Task goal:
Copy out the review of He Hated Pigeons in full, word for word.

Text segment:
========================================

Ingrid Veninger, “Canada’s DIY queen of indie filmmaking” is back with her 5th feature He Hated Pigeons and once again she has created another deliberately intimate film, this time a remarkably well-measured tale of love and loss. Her film opened the 14th annual Female Eye Film Festival (FeFF) this past Tuesday. The screening featured a live score performance by the incomparable Jane Siberry; an unforgettable screening…
I had the pleasure of seeing He Hated Pigeons in October last year, with live score by Ohad Benchetrit and Justin Small. The film encompasses all things that I enjoy from a great cinematic experience. The minimal cast and dialogue complement the Chilean landscape so perfectly, the tone of the film is one of loss, love, and starting anew. Beautifully shot from the Atacama desert to Patagonia’s ice fields by cinematographer Dylan Macleod, and starring newcomer Pedro Fontaine, He Hated Pigeons is utterly devoted to exploring a young man’s confrontation with grief, travelling through the varied landscape of Chile to satisfy a mission and achieve resolution. Watching the film with the live score only enhances the experience hundredfold. The mood and pacing of the film become a different experience with live music.

========================================

Extracted records:

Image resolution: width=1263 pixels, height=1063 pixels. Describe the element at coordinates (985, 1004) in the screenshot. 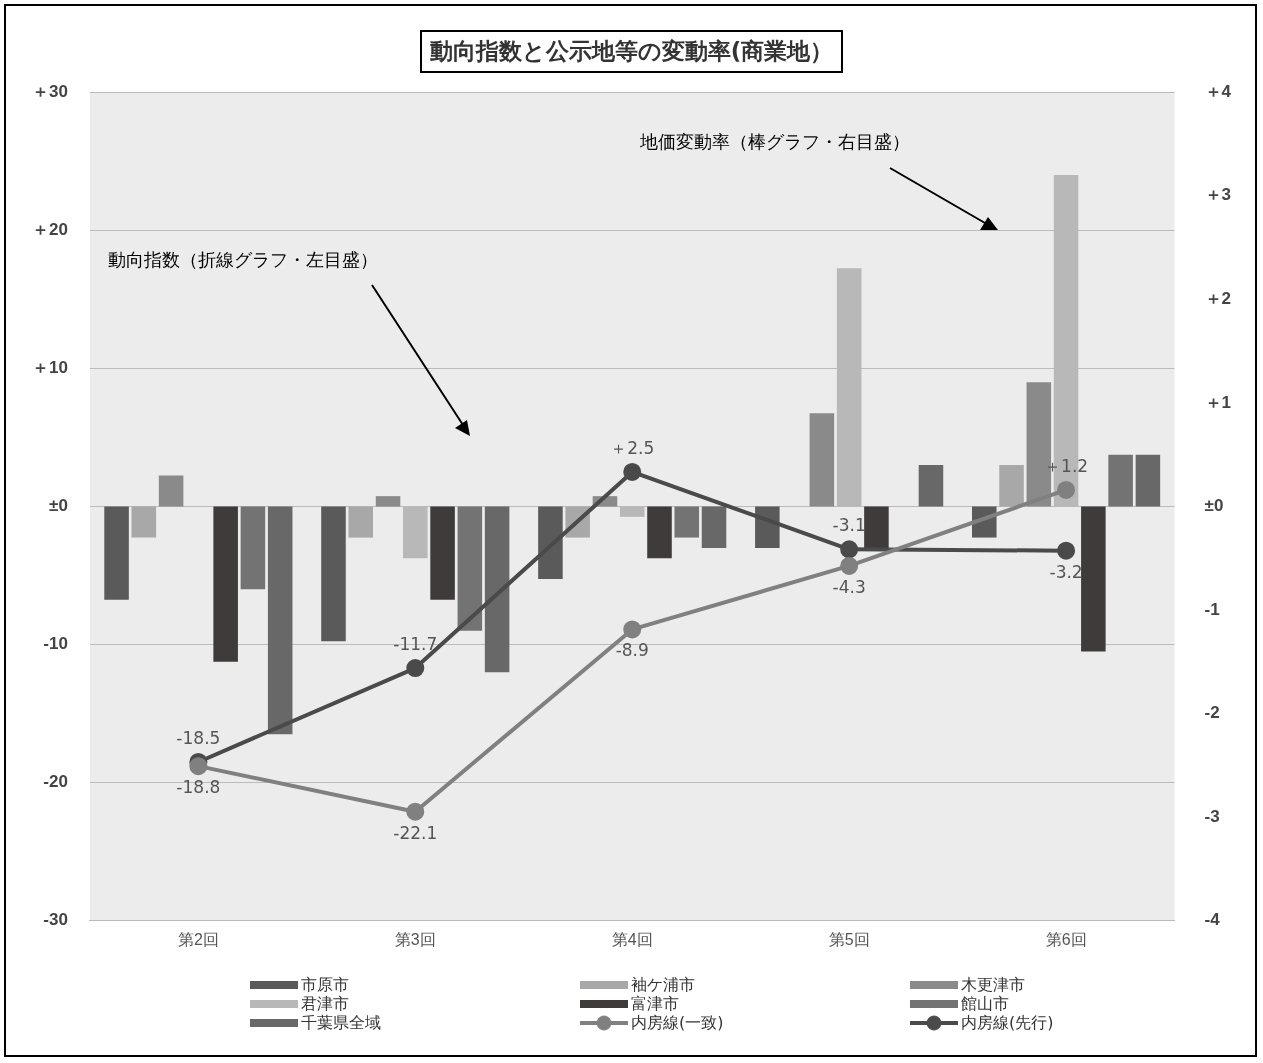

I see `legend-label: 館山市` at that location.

========================================

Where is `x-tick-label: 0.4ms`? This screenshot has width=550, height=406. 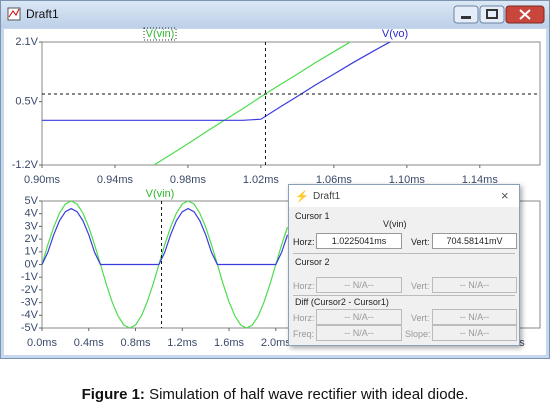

========================================

Solution:
Ingrid Veninger, “Canada’s DIY queen of indie filmmaking” is back with her 5th feature He Hated Pigeons and once again she has created another deliberately intimate film, this time a remarkably well-measured tale of love and loss. Her film opened the 14th annual Female Eye Film Festival (FeFF) this past Tuesday. The screening featured a live score performance by the incomparable Jane Siberry; an unforgettable screening…
I had the pleasure of seeing He Hated Pigeons in October last year, with live score by Ohad Benchetrit and Justin Small. The film encompasses all things that I enjoy from a great cinematic experience. The minimal cast and dialogue complement the Chilean landscape so perfectly, the tone of the film is one of loss, love, and starting anew. Beautifully shot from the Atacama desert to Patagonia’s ice fields by cinematographer Dylan Macleod, and starring newcomer Pedro Fontaine, He Hated Pigeons is utterly devoted to exploring a young man’s confrontation with grief, travelling through the varied landscape of Chile to satisfy a mission and achieve resolution. Watching the film with the live score only enhances the experience hundredfold. The mood and pacing of the film become a different experience with live music.